At international level, Zalayeta represented the Uruguay national team on 32 occasions between 1997 and 2005, scoring ten goals. At youth level, he was a member of the team that finished second in the 1997 FIFA World Youth Championship, and at senior level, he helped Uruguay reach the 1999 Copa América Final.

Club career
Zalayeta started his career with Danubio and then moving to Peñarol in Uruguay in 1997, where he made a name for himself, winning the Uruguayan Primera División and the Uruguayan Liguilla Cup. He moved to Juventus later that year, but although he was considered a promising young player at the time, he was not given much of a chance to prove himself due to heavy competition from several other prominent forwards at the club. However, he scored a decisive goal on his Serie A debut on 14 March 1998, in a 2–2 home draw against Napoli; Juventus would finish the season as league champions.
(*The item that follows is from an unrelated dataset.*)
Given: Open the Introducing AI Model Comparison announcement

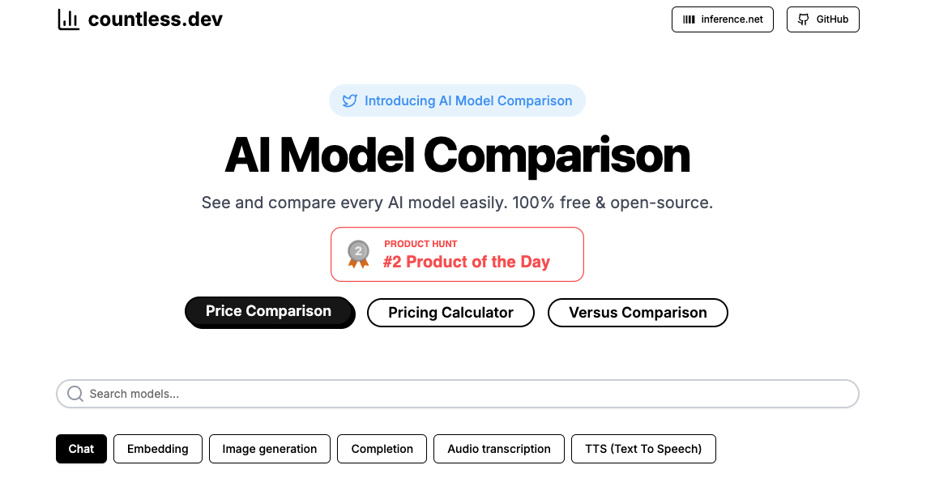Looking at the screenshot, I should point(467,101).
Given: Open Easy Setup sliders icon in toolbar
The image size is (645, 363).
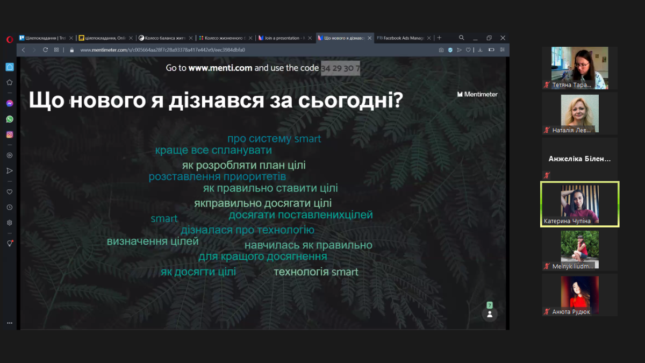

He then spent a season on loan with Empoli, and he also starred in Uruguay's surge for the Copa América in 1999, who lost in the final to Brazil. Two more years away from the club followed, and he played for Spanish side Sevilla until 2001. At last, when it seemed Juve lacked forwards, he was brought back to Italy at the start of the 2001–02 season, but he was loaned out to Perugia in 2004 before returning to Juventus in the same year.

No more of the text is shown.